5114.0: Wednesday, November 15, 2000 - Board 3

Abstract #6780

Association between perinatal hospital breastfeeding support and breastfeeding at two weeks

Kenneth D. Rosenberg, MD, MPH1, John Stull, MD, MPH2, Liangrong Wu, MA3, and Robin W. Stanton, MA, RD, LD3. (1) Center for Disease Prevention and Epidemiology, Oregon Health Division, 800 NE Oregon Street, Suite 850, Portland, OR 97232, 503-731-4507, ken.d.rosenberg@state.or.us, (2) Kaiser Center for Health Research, 3800 N Interstate Avenue, Portland, OR 97227, (3) Center for Child and Family Health, Oregon Health Division, 800 NE Oregon Street, Portland, OR 97232

The development of model hospital-based breastfeeding support programs has presumed that an excellent breastfeeding support program can increase the proportion of babies who are breastfed. We have sought to test this presumption.

We interviewed a supervising maternity nurse from each of the 57 Oregon birthing hospitals in September-October 1998, using a 65-question survey instrument developed for this study. From the survey, we created a scoring scheme ("composite implementation score") for measuring breastfeeding support policies and procedures.

Newborn screening data in Oregon includes information on infant feeding type. Repeat newborn screening data (two weeks after birth) from 40,696 of 43,765 (92.9%) Oregon births for 1997 showed a statistically significant correlation between the proportion of newborns from each hospital who were reported to be exclusively breastfeeding at two weeks and the composite implementation score for each hospital (Pearson Correlation Coefficient=0.314; p=0.017; R2=0.099).

These findings suggest that women delivering at hospitals with strong breastfeeding support programs are more likely to be exclusively breastfeeding at two weeks than women delivering at hospitals with less strong programs. Although it is possible that women who want to breastfeed go to hospitals with strong breastfeeding support programs, this seems unlikely since the high penetrance of managed care in Oregon limits the flexibility a woman has to choose the hospital in which to deliver.

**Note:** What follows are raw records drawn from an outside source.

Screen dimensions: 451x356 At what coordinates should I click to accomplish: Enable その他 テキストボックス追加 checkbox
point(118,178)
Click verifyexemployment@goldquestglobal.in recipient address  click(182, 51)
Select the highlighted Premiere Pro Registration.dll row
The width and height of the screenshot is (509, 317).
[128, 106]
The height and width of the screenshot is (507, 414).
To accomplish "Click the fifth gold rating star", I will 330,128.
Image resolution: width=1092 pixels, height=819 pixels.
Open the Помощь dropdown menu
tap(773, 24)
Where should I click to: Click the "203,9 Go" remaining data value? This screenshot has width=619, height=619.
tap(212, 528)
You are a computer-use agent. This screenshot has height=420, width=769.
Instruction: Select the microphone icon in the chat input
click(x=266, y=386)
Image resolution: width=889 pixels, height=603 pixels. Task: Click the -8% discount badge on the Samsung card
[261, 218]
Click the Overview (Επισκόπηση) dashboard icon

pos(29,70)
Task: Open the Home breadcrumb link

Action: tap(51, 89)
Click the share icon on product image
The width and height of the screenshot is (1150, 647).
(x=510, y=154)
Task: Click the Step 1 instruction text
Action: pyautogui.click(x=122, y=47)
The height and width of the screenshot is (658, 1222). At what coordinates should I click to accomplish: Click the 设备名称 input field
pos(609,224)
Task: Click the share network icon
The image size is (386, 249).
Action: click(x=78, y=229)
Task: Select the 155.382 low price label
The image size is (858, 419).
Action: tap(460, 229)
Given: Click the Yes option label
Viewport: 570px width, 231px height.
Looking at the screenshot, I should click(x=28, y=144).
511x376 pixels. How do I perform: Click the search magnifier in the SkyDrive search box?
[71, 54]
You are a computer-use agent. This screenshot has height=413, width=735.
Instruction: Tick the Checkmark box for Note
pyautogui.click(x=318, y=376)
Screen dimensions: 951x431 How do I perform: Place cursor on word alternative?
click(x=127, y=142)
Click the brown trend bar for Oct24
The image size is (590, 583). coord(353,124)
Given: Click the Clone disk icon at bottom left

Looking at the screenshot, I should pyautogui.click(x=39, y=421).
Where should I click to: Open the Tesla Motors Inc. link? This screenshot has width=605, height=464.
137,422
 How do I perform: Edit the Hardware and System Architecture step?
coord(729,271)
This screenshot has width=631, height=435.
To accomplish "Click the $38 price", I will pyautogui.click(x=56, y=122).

The next step will be the development of an intervention to improve perinatal hospital breastfeeding support policies and practices.

Learning Objectives: Participants should learn 1) a new way to assess infant breastfeeding in populations and 2) impact of breastfeeding support on infant breastfeeding

Keywords: Breastfeeding, Hospitals

Presenting author's disclosure statement:
Organization/institution whose products or services will be discussed: None
I do not have any significant financial interest/arrangement or affiliation with any organization/institution whose products or services are being discussed in this session.